Nusa Penida, together with neighbouring Lembongan and Ceningan Islands, forms a bird sanctuary. The island communities have used traditional Balinese village regulations to create the sanctuary. The idea of a sanctuary came from the Friends of the National Parks Foundation (FNPF) (now known as the Friends of Nature, People and Forests).

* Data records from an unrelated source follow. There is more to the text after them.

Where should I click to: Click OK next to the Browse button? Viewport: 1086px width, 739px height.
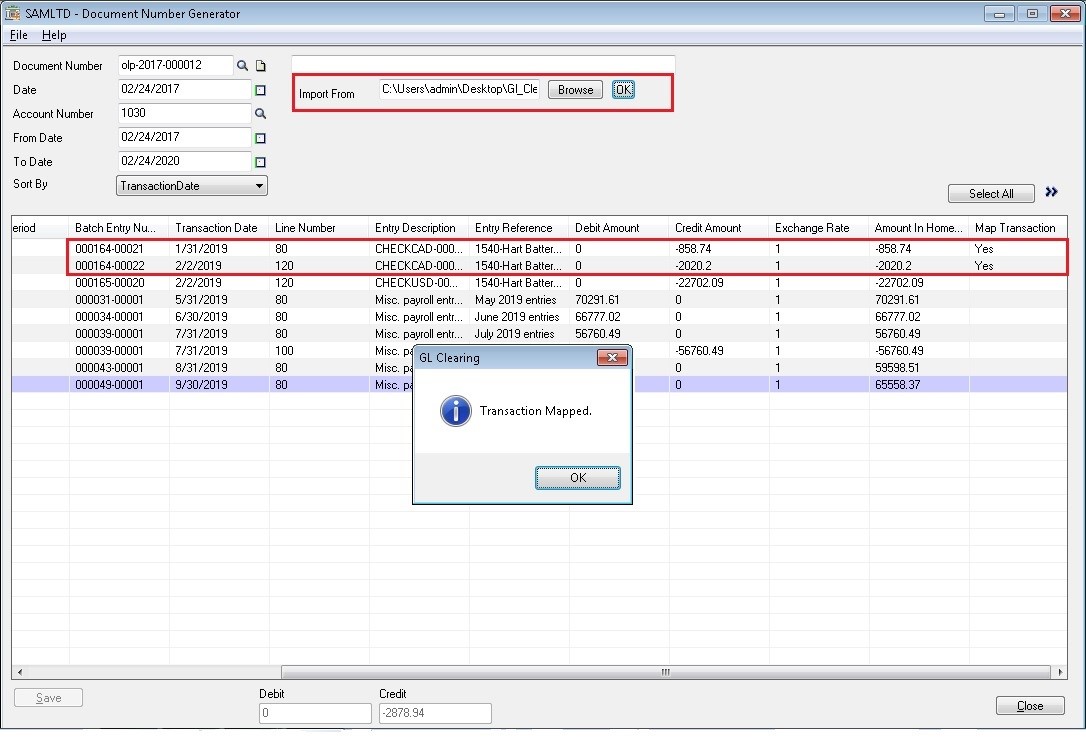(623, 90)
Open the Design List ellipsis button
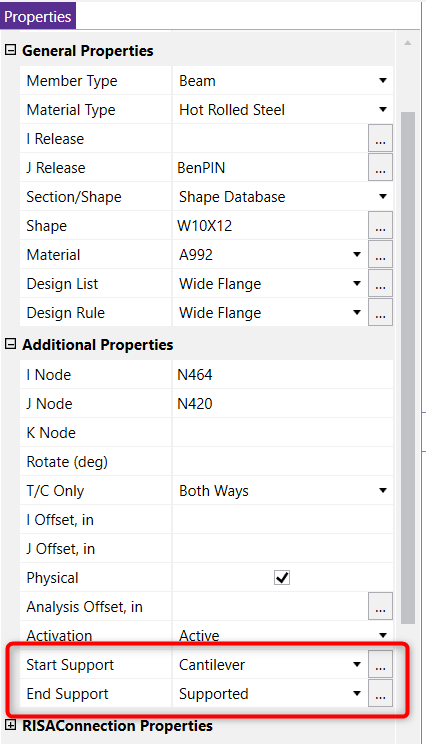 coord(380,283)
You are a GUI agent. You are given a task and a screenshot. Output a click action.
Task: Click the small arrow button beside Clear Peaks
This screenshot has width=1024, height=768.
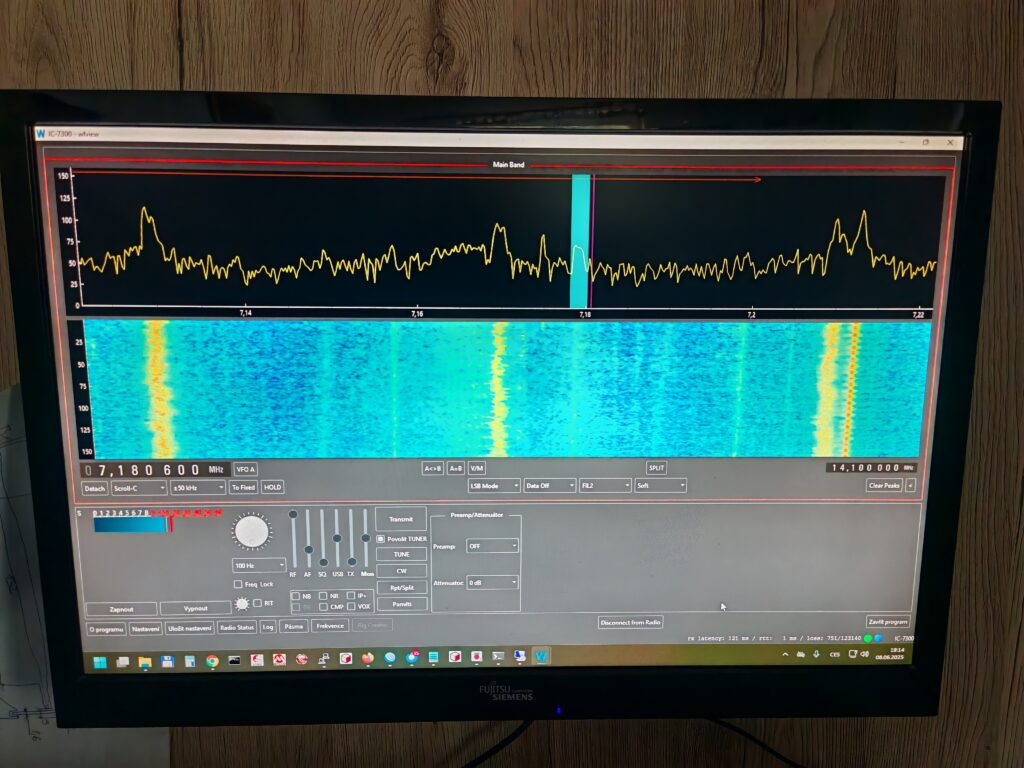pyautogui.click(x=910, y=486)
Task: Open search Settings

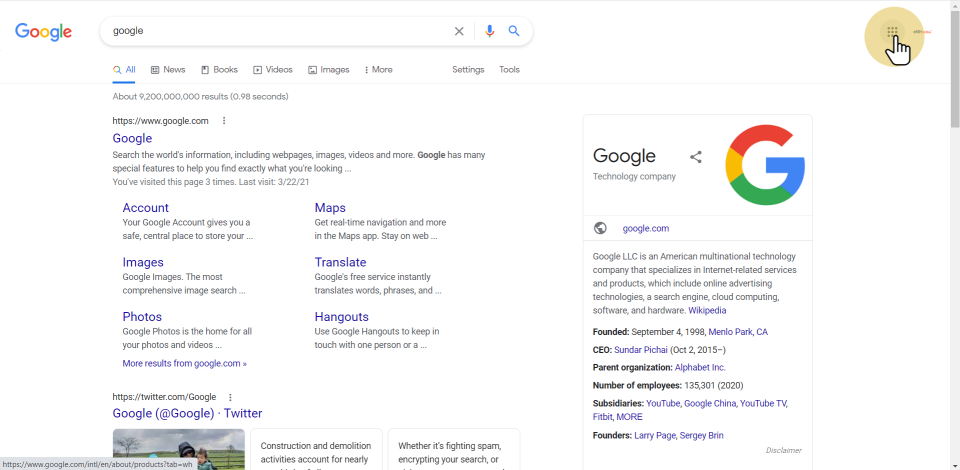Action: tap(468, 70)
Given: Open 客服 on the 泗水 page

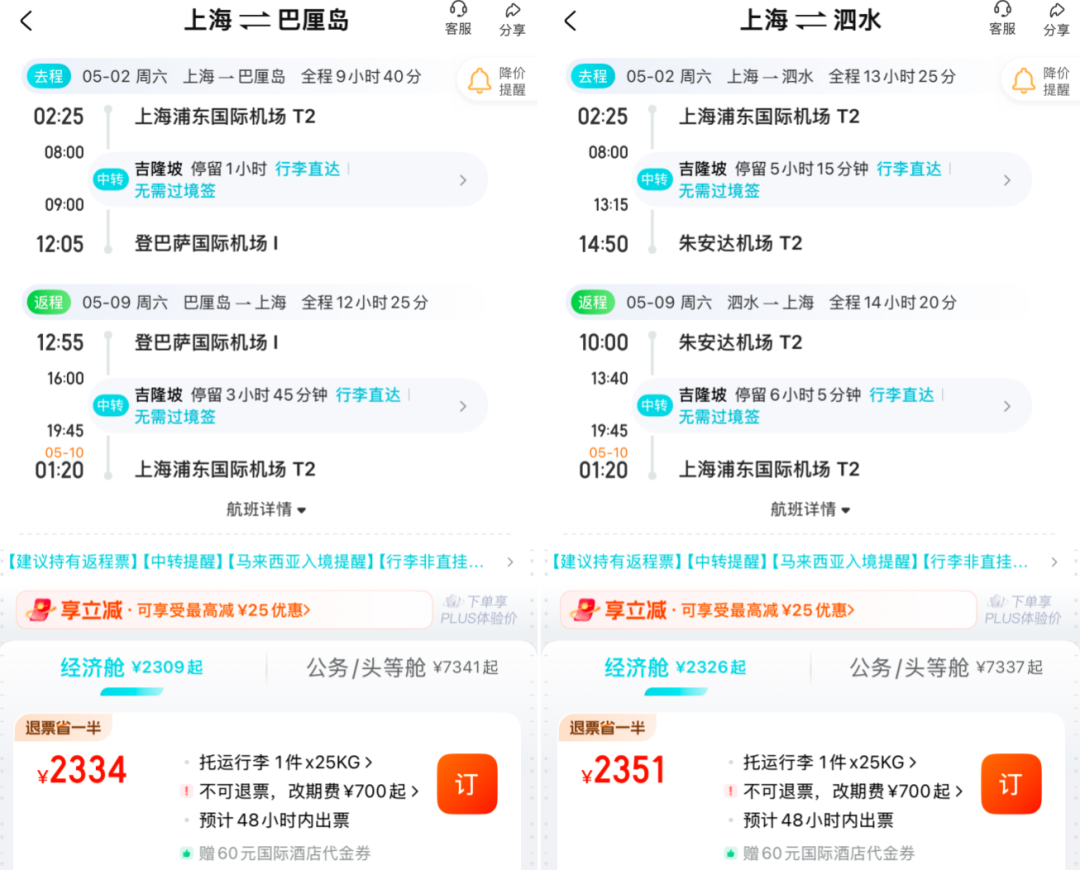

In 2006 all 35 villages (now 41 villages) agreed to make bird protection part of their traditional regulations (ᬳᬯᬶᬕ᭄ᬳᬯᬶᬕ᭄). Since then, the FNPF has rehabilitated and released various Indonesian birds, most notably the critically endangered Bali starling/Bali myna which is endemic to Bali but whose numbers in the wild had declined to less than 10 in 2005. After a two-year program by FNPF in which 64 cage-bred birds were rehabilitated and released onto Nusa Penida, their number had increased to over 100 in 2009. Isolated from the mainland of Bali, Nusa Penida and its neighboring island of Nusa Ceningan have advantages compared to their natural habitat on the island of Bali. From the results of the evaluation of vegetation and abundance of food on this karst island, Nusa Penida is quite abundant with various types of fruits, insects and various foods that are suitable for the living space of the Bali starling.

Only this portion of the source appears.